CONCLUSION: Encapsulation of pancreatic tumor cells is a reliable method for establishing a pancreatic tumor animal model.

Key Words: Nude mice; Model of pancreatic neoplasms; Encapsulation; Subcutaneous implantation model; Orthotopic implantation model



INTRODUCTION

Pancreatic adenocarcinoma (PA) is an aggressive malignancy that is more common in elderly persons than in younger persons, and less than 20% of patients present with localized, potentially curable tumors. The overall 5-year survival rate among patients with pancreatic cancer is < 5%[1]. Despite advances in chemoradiation and adjuvant chemotherapy, chemotherapeutic options prolong life only minimally[2]. Therefore, animal models that allow further examination of pancreatic cancer progression are urgently needed.

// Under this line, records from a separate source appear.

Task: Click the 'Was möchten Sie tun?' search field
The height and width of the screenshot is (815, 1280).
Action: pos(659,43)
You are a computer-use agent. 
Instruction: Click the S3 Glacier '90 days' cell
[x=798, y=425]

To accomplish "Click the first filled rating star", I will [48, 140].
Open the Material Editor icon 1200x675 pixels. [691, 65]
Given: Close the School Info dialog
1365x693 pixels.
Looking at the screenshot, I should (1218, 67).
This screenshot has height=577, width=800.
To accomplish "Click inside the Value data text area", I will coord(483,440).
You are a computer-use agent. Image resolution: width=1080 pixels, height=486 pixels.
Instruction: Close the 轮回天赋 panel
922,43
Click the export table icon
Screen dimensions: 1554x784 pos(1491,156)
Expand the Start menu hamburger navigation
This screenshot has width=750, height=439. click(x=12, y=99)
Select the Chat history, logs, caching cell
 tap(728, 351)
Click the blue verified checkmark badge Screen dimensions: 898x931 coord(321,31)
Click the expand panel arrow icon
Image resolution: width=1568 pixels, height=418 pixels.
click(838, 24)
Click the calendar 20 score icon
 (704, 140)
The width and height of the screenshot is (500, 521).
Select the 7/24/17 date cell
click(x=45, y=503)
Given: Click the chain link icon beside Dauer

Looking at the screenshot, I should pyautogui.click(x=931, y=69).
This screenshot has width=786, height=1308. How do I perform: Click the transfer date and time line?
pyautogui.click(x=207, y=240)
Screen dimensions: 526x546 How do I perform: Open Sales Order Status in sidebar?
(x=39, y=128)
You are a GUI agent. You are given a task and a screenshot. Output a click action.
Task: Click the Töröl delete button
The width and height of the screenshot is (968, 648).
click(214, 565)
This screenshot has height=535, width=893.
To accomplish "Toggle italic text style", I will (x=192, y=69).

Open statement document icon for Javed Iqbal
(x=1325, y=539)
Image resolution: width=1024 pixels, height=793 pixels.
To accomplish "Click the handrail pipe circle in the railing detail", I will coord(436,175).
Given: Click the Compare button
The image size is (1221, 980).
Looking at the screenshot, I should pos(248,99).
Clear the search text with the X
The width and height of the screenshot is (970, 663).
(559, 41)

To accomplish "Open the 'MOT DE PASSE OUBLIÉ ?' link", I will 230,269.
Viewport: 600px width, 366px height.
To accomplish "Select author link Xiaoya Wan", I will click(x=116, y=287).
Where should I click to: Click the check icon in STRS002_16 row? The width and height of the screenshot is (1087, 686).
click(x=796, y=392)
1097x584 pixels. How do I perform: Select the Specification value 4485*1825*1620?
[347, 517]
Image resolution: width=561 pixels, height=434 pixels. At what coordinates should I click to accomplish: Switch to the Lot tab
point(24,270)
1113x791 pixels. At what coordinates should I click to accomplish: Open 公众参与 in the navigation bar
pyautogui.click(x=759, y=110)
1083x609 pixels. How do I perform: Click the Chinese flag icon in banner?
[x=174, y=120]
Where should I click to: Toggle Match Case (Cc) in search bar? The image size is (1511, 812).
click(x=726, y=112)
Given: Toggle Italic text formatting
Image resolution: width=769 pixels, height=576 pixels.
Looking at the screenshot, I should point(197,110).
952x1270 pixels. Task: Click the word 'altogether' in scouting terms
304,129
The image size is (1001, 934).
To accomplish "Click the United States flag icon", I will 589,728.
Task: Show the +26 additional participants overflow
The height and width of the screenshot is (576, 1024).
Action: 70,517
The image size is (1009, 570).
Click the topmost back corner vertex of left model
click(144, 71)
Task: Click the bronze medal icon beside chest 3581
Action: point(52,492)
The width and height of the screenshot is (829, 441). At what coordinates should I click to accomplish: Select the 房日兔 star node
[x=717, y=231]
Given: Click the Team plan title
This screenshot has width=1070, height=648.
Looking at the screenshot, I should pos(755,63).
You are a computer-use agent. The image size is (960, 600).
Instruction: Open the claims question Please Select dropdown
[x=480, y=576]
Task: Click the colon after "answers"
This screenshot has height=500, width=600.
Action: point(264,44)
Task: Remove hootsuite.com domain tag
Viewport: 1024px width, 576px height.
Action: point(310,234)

The majority of in vivo experimental studies of human cancer have been conducted in subcutaneous, orthotopic and heterotopic implantation nude mouse models. Current animal models of PA have low rates of tumor progression and metastases[3]. A variety of techniques for inducing pancreatic cancer growth in immunodeficient mice have been described, and each is associated with potential shortcomings. We hypothesized that the delivery of tumor cells in three-dimensional microcapsules could overcome these shortcomings by providing a contained, growth-enhancing environment in which tumor cells can propagate. Therein, the tumor cells are likely to grow well or even progress to metastatic disease. Matrigel, a widely-used extracellular matrix, has severe technical limitations such as lot-to-lot variability and handling difficulties during the injection of cell suspensions. Since the introduction of alginate-poly-l-lysine-alginate membranes as an immunoisolation device by Chang et al[4] in 1966, further studies have been conducted on the use of microencapsulation in cancer therapies using immunodeficient animals[5]. The first stage of this study compared the growth of tumor cells in microcapsules with the growth of cells alone. Preclinical testing of novel therapeutic strategies in animal models also requires a meticulous assessment of the effects of treatment on local and systemic tumor growth. The second stage of this study evaluated local tumor progression and the systemic spread of tumor cells in microcapsules vs those with single tumor cells.

MATERIALS AND METHODS
Materials

Laboratory animals: In total, 82 82 nude mice (BALB/c nu/nu), between 4 and 6 wk of age, weighing 18-20 g, half males and half females, were purchased from Shanghai Laboratory Animal Co., Ltd and were kept in a specific pathogen-free laboratory. All the procedures and observations were performed in the laboratory animal center at the Shanghai JiaoTong University School of Medicine. All studies were conducted with the approval and guidance of Shanghai Jiao-Tong University Medical Animal Ethics Committees (approval ID: 2010060).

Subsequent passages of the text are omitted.